======== SOURCE RECORDS ========

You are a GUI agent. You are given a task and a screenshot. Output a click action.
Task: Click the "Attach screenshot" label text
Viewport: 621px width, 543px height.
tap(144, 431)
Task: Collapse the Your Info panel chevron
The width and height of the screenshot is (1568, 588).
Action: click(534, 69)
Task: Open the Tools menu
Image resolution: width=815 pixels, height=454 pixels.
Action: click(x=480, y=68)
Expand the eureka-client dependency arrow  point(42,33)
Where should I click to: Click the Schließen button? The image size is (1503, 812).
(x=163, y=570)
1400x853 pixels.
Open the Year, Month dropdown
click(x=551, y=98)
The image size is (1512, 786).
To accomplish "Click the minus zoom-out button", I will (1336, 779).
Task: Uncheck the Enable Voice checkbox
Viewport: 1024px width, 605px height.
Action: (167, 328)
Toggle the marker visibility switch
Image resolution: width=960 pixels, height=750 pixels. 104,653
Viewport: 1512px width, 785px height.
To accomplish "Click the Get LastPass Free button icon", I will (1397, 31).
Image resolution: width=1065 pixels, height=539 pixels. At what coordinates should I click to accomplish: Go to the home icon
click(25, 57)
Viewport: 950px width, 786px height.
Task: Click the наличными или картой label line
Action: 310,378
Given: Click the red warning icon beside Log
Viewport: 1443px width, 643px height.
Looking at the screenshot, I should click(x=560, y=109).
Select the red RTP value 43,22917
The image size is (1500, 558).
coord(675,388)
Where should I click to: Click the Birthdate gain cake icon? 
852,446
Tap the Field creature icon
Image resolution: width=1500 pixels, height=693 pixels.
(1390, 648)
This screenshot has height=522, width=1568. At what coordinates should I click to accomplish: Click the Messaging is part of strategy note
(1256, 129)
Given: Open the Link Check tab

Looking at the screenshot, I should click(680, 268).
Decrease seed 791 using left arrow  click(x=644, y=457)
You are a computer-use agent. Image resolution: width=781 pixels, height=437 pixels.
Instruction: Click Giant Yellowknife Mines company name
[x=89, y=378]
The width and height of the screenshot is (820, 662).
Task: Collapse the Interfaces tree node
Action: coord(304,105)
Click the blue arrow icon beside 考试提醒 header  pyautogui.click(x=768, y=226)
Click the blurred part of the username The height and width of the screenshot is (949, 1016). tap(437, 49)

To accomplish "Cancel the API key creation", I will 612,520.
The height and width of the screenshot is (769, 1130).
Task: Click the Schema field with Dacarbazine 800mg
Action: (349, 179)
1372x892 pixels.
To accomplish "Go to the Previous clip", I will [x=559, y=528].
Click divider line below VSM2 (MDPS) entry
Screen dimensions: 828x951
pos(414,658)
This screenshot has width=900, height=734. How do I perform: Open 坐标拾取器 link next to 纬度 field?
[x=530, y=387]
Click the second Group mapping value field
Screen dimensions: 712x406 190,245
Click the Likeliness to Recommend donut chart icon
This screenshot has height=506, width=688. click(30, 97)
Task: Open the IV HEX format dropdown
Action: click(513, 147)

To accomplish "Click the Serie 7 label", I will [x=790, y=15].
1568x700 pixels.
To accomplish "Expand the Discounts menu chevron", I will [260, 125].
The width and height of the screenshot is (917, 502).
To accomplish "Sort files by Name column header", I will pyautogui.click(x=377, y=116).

========

__DESCRIPTION OF THE TASK__
State the count of lines in the data holding the word "agent", adding nothing to it.

__SOLUTION FOR THIS PROBLEM__
2